Lalu Anwar menceritakan bahwa tadi setelah menerima rapor, dia melihat Muzakir merobek rapor dan membuangnya di jalan. Kebetulan dia melihat dan mengambil rapor tersebut dan menyerahkannya padaku. Kelihatannya Muzakir sangat sedih, tidak mau diajak bicara, langsung pulang ke rumah, Jelas Anwar.
Ada apa dengan Muzakir, apa ada yang salah dengan rapornya. Saya mulai menyatukan sobekan rapor dan mulai mencari dimana kesalahan rapor yang saya isi sendiri. Tidak ada yang salah. Tulisan paling bawah tertulis “naik kelas/tinggal kelas” jelas saya coret pada bagian di tinggal kelas, yang berarti seharusnya Muzakir naik kelas. Kejadian tadi sempat mengganggu pikiran saya. Ah sudah, besok akan saya selesaikan.
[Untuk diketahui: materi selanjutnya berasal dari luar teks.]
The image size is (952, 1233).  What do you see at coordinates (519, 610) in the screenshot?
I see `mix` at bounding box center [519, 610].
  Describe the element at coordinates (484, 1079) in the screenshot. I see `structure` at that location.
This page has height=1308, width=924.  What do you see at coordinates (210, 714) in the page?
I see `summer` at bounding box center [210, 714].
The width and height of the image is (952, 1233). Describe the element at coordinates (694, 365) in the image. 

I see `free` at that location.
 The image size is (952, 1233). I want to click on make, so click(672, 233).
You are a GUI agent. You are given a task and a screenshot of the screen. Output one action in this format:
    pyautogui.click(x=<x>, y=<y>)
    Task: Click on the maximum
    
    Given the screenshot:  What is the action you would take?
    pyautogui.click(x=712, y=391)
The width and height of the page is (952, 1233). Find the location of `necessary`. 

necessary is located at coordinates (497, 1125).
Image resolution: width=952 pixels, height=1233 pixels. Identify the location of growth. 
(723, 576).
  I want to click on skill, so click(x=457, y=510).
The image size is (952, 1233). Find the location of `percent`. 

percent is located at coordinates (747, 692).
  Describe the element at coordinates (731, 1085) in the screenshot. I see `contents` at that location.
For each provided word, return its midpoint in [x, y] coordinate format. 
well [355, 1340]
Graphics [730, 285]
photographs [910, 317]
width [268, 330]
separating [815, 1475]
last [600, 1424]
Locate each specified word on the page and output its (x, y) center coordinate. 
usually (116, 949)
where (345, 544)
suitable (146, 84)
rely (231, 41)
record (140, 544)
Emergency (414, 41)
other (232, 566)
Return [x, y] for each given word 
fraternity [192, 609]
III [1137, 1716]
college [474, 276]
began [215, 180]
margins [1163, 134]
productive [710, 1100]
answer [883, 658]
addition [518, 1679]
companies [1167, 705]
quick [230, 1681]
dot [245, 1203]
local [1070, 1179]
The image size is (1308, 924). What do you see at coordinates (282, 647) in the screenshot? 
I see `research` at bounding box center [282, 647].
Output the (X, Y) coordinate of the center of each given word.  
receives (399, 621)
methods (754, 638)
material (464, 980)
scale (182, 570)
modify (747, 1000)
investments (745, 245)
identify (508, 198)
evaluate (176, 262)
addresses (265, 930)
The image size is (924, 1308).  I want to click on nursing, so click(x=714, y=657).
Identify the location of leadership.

Esok harinya saat jam menunjukkan pukul sepuluh lewat lima menit. Saya mengunjungi rumah Muzakir di Arakundo. Tidak sulit bagi saya menemukan rumahnya karena saya sudah pernah kesana. Motor saya parkirkan di depan rumahnya dibawah pohon jambu. Seorang ibu separuh baya mendekati saya dan tersenyum. Ternyata Ia masih mengenal saya.
“Sebentar pak, saya panggilkan Muzakir.” Aku dipersilahkan masuk dan menunggu di dalam.
Rumah yang sangat sederhana tanpa perabotan yang lengkap. Tidak ada kursi tamu, tidak ada lemari hias, tidak ada gambar kaligrafi atau hiasan dinding lainnya. Saya menunduk menjaga pandangan dari suatu keadaan yang tidak perlu di tuliskan. Perjuangan, beban dan tanggung jawab untuk bisa membantu ibu dan memenuhi kebutuhan hidup kini ada di pundak Muzakir. Hal yang belum pantas ia rasakan di usia yang masih sangat muda ini. Di saat anak lain bermain dan bergembira dia harus bekerja. Dalam hati saya berkata “Bersabarlah nak dan terus berjuang demi masa depan yang cerah akan menantimu”.
“Mana rapor kamu Muzakir, bapak mau melihatnya.”saya mulai bertanya ketika Muzakir dan ibunya telah duduk di hadapan saya.
“Sudah saya robek dan saya buang pak, saya tidak naik kelas. Saya tidak butuh rapor lagi karena saya tidak akan sekolah lagi.” saya mendengar kata-kata kekecewaan yang teramat besar keluar dari mulut seorang anak yang terkenal pendiam. Ada keputusasaan yang bisa terbaca dari nada bicaranya.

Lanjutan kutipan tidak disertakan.